According to Asher, the way primes are responding to this can be split it into two camps. Some are focused on mitigating any bad publicity and providing their clients with best industry practices and standards that they are advising all their clients on – not just alternative managers but all asset managers.
“They are producing their own templates of recommendations to serve as a minimum standard,” says Asher, who continues: “Then there’s the second camp of prime brokers who are taking the stand that it is such a complicated situation that they are better suited recommending vendors, taking a step back and leaving it for individual clients to come up with their own solutions.”
When it comes to addressing security concerns, it would appear that for some prime brokers it is a reputational issue, whilst for others it is a liability issue.
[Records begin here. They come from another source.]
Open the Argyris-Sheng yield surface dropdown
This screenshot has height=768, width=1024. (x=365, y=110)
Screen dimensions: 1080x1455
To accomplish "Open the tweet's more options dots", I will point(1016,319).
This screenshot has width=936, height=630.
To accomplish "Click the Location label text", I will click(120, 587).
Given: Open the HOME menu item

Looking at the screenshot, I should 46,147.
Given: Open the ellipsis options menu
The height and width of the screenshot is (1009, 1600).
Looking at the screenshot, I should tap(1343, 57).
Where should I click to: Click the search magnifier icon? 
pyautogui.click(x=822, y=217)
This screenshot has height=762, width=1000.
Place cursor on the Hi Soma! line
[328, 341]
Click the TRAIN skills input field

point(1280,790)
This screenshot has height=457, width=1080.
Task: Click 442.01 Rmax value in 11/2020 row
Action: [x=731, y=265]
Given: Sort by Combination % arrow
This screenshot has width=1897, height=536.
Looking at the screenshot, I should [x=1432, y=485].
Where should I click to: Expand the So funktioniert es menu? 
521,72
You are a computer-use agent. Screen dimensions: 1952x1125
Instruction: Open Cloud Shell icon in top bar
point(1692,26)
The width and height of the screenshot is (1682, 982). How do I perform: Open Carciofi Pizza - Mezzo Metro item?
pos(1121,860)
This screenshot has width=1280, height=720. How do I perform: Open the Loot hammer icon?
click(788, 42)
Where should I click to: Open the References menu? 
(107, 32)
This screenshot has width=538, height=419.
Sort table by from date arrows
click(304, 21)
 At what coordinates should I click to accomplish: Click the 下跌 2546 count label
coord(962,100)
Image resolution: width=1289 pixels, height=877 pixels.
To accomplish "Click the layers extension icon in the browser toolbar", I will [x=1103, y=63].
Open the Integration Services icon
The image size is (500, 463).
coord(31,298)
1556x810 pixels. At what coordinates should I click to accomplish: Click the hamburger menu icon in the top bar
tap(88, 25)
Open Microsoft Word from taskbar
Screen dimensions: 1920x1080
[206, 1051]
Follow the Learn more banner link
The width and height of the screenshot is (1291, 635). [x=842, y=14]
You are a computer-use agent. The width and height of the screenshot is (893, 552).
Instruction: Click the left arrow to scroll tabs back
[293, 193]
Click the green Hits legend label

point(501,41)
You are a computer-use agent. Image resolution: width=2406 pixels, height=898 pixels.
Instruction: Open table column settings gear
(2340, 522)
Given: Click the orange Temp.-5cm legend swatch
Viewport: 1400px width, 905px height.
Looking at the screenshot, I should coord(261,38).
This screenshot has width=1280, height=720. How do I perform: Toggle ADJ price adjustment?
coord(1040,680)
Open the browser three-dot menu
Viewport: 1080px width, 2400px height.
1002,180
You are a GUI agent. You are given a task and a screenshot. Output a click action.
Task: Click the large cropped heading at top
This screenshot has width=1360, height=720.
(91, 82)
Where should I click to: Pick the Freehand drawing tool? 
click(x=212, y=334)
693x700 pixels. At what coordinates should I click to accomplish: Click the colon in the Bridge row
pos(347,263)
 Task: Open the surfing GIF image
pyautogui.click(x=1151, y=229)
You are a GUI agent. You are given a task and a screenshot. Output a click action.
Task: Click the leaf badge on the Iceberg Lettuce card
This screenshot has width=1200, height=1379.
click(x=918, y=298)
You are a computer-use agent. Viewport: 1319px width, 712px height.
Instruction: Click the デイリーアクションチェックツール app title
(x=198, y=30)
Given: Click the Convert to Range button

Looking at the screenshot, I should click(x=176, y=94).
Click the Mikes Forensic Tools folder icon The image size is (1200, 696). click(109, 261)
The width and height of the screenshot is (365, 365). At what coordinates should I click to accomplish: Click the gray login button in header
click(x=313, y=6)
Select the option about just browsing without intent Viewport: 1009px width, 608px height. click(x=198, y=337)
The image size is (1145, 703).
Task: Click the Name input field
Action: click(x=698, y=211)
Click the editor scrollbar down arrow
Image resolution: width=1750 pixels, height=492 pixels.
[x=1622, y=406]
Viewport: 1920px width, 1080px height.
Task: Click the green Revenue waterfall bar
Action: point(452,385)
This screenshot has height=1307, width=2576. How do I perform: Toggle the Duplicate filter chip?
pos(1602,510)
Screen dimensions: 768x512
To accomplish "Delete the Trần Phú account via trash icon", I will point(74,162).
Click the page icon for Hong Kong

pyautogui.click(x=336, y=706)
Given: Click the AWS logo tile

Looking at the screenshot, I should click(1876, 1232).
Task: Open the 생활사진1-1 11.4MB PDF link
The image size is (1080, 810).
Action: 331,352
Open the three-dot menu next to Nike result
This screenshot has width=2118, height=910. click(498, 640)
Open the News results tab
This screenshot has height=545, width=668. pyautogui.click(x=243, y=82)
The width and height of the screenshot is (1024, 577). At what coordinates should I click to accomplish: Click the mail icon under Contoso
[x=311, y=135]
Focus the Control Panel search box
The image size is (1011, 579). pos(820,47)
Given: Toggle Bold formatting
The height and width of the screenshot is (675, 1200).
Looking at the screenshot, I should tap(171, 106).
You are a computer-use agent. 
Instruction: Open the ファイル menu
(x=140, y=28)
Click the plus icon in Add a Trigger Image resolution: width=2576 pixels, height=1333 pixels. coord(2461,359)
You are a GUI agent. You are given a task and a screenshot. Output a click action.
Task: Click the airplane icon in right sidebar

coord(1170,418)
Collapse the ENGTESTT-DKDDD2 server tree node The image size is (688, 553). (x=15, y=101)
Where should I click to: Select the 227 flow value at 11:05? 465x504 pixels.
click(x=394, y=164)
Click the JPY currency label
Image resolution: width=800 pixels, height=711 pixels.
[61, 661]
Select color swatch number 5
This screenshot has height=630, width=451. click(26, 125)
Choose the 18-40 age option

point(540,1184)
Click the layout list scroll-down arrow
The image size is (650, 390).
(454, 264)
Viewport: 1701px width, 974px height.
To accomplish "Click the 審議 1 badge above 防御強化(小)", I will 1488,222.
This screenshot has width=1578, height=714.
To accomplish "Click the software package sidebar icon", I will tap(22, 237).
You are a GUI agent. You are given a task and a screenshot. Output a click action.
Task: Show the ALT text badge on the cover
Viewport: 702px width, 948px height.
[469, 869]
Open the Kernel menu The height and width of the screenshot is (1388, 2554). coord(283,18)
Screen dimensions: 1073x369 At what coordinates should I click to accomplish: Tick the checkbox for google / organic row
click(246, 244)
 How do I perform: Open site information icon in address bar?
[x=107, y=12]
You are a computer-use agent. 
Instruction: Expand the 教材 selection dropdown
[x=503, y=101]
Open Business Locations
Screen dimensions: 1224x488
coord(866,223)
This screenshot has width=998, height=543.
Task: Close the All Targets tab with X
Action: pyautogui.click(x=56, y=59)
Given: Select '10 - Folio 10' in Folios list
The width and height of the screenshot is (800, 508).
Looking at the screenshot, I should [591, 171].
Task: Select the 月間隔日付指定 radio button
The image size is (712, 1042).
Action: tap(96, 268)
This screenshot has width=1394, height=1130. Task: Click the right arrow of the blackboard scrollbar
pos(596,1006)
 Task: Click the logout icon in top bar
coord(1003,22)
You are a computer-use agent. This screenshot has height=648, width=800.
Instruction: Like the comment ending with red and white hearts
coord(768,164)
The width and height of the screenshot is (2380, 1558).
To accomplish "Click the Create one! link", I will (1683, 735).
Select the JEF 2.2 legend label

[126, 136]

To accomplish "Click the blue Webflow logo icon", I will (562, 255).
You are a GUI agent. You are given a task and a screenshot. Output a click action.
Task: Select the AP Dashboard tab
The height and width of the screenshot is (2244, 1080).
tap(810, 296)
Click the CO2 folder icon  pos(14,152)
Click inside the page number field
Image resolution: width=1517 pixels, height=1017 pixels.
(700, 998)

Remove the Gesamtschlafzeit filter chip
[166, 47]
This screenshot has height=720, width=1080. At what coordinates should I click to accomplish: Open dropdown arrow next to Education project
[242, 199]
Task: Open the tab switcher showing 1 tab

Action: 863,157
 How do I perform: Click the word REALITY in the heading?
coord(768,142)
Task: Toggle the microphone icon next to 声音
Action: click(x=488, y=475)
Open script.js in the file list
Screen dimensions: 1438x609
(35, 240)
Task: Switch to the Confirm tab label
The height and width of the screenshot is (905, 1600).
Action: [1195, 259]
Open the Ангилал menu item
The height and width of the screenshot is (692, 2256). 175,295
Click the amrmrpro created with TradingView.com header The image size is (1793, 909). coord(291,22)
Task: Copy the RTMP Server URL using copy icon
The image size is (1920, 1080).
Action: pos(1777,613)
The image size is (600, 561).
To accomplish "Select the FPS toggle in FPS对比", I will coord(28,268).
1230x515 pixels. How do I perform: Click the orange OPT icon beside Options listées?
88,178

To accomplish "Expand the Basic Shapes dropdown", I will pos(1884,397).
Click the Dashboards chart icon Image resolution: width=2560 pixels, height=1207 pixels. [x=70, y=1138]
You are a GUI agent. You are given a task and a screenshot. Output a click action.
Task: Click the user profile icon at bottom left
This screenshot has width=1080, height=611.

“At the end of the day, it will be part of the product offering that all prime brokers will have to provide as part of their IT service. Goldman Sachs is now working closely with security vendors and looking at what everyone is doing; it’s just a matter of time before they all offer a solution,” suggests Asher.
To conclude, it’s worth referring to the fall-out that is building on the back of the recent Sony hacking. Whilst the incident, which targeted Sony’s Playstation network, involved personal details from thousands of individuals being stolen was a clear embarrassment to the firm, of greater import is the number of lawsuits that are now being filed by individuals who were affected.
This is a stark warning to hedge fund managers who remain blasé about security.
“If private information is taken off site and you don’t do your due diligence to understand the extent of the breach that can be a greater threat to the existence of the fund than the original cyberattack,” says Milis.
The real harm does not come from the cyberattack itself, it comes from the downstream effect of having to inform your investors. The reputational damage could be irreversible.
“If managers don’t do anything, you can guarantee it’ll be the end of their fund,” concludes Asher in no uncertain terms.